SEMIPARAMETRIC GEE ANALYSIS IN PARTIALLY LINEAR SINGLE-INDEX MODELS FOR LONGITUDINAL DATA

Citation
Jia Chen et al., SEMIPARAMETRIC GEE ANALYSIS IN PARTIALLY LINEAR SINGLE-INDEX MODELS FOR LONGITUDINAL DATA, Annals of statistics , 43(4), 2015, pp. 1682-1715
Journal title
ISSN journal
00905364
Volume
43
Issue
4
Year of publication
2015
Pages
1682 - 1715
Database
ACNP
SICI code
Abstract
In this article, we study a partially linear single-index model for longitudinal data under a general framework which includes both the sparse and dense longitudinal data cases.
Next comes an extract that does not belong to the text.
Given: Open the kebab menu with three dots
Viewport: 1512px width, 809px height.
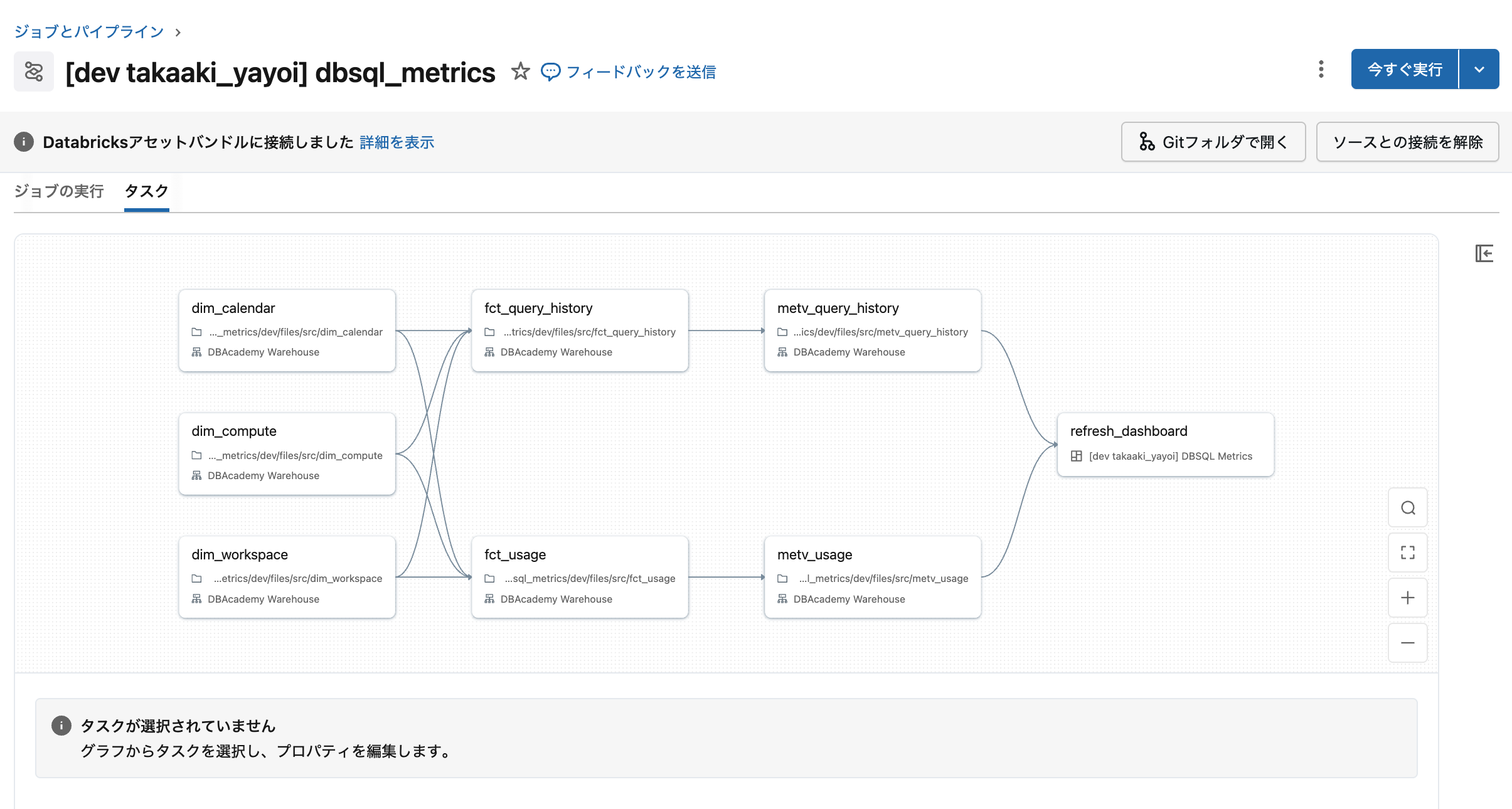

A semiparametric estimation method based on a combination of the local linear smoothing and generalized estimation equations (GEE) is introduced to estimate the two parameter vectors as well as the unknown link function. Under some mild conditions, we derive the asymptotic properties of the proposed parametric and nonparametric estimators in different scenarios, from which we find that the convergence rates and asymptotic variances of the proposed estimators for sparse longitudinal data would be substantially different from those for dense longitudinal data. We also discuss the estimation of the covariance (or weight) matrices involved in the semiparametric GEE method. Furthermore, we provide some numerical studies including Monte Carlo simulation and an empirical application to illustrate our methodology and theory.